Awá-Guajá people NOT TO BE CONFUSED WITH Awa-Kwaiker people who are of Drug areas northern Ecuador (provinces of Carchi and Sucumbios) and southern Colombia

The Awá or Guajá are an endangered indigenous group of people living
in the eastern Amazon forests of Brazil. There are approximately 350
members and 100 of them have no contact with the outside world. Their
language is in the Tupi–Guaraní family. Originally living in
settlements, they adopted a nomadic lifestyle about 1800 to escape
incursions by Europeans. During the 19th century, they came under
increasing attack by settlers in the region, who cleared most of the
forests from their land. From the mid-1980s onward, some Awá moved to
government-established settlements, but for the most part they were
able to maintain their traditional way of life, living entirely off
their forests, in nomadic groups of a few dozen people, with little or
no contact with the outside world.
In 1982, the Brazilian government received a loan of 900 million USD
from the World Bank and the European Union. One condition of this loan
was that the lands of certain indigenous peoples (including the Awá)
would be demarcated and protected. This was particularly important for
the Awá because their forests were increasingly being invaded by
outsiders. There were many cases of tribespeople being killed by
settlers, but perhaps more significantly, the forest on which they
depend was being destroyed by logging and land clearance for farming.
Without government intervention it seemed very likely that the Awá and
their ancient culture would become extinct.
However, the Brazilian government was extraordinarily slow to act on
its commitment.
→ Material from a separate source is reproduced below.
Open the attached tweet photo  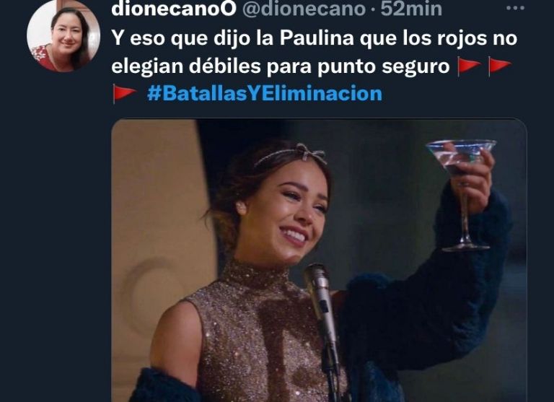(x=319, y=261)
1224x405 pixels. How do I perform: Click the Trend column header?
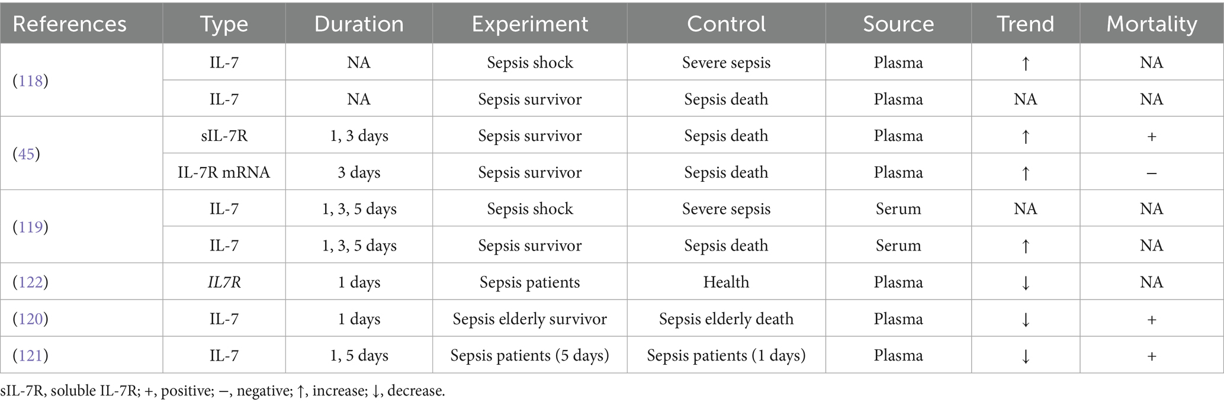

It took twenty years of sustained pressure from
campaigning organisations such as Survival International and the
Forest Peoples Programme before, in March 2003, the Awá's land was
finally demarcated.
During this time, encroachment on their land and a series of massacres
had reduced Awá numbers to about 300, of whom only about 60 were still
living their traditional, isolated, hunter-gatherer way of life.